NSP-Minnesota – South Dakota 2015 Electric Rate Case In June 2014, NSP-Minnesota filed a request with the South Dakota Public Utilities Commission (SDPUC) to increase South Dakota electric rates by $15.6 million annually, or 8.0 percent, effective Jan. 1, 2015. The request is based on a 2013 historic test year (HTY) adjusted for certain known and measurable changes for 2014 and 2015, a requested ROE of 10.25 percent, an average rate base of $433.2 million and an equity ratio of 53.86 percent. This request reflects NSP-Minnesota’s proposal to move recovery of approximately $9.0 million for certain Transmission Cost Recovery (TCR) rider and Infrastructure rider projects to base rates.

Interim rates of $15.6 million, subject to refund, went into effect in January 2015. At this time, the case is in the discovery phase and further procedure scheduling may be established, as necessary during the first quarter of 2015. Final rates are anticipated to be effective mid-2015.

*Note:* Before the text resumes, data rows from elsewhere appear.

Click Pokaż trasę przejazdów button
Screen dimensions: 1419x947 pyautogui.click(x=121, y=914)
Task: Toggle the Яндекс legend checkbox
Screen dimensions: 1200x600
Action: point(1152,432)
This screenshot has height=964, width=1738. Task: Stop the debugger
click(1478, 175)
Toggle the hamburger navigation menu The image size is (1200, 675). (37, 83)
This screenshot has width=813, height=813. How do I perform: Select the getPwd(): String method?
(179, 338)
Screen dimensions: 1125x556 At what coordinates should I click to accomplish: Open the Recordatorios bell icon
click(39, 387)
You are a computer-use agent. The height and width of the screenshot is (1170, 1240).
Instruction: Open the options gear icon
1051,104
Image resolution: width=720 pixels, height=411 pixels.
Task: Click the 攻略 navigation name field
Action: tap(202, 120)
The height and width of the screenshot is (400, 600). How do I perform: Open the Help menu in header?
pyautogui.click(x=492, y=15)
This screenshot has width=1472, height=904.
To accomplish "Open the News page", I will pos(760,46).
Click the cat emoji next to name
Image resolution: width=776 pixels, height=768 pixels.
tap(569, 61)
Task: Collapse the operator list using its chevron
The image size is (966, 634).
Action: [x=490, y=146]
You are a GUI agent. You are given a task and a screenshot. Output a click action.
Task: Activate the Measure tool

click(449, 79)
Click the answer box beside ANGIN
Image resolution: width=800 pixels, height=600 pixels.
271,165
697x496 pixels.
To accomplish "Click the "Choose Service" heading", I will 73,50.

NSP-Wisconsin – Wisconsin 2015 Electric Rate Case In May 2014, NSP-Wisconsin filed a request with the Public Service Commission of Wisconsin (PSCW) to increase electric rates by $20.6 million, or 3.2 percent, effective Jan. 1, 2015. The request was for the limited purpose of updating 2015 electric rates to reflect anticipated increases in the production and transmission fixed charges and the fuel and purchased power components of the interchange agreement with NSP-Minnesota. No changes were requested to the capital structure or the 10.2 percent ROE authorized by the PSCW in the 2014 rate case. As part of an agreement with stakeholders to limit the size and scope of the case, NSP-Wisconsin also agreed to an earnings cap for 2015 only, in which 100 percent of the earnings above the authorized ROE would be refunded to customers.

In December 2014, the PSCW issued its order approving an overall increase in NSP-Wisconsin’s electric rates of approximately $14.2 million, or 2.2 percent, reflecting the updated November forecast for fuel and purchased power costs. The PSCW order was consistent with the agreement reached by the parties, as described above. The new rates were effective Jan. 1, 2015.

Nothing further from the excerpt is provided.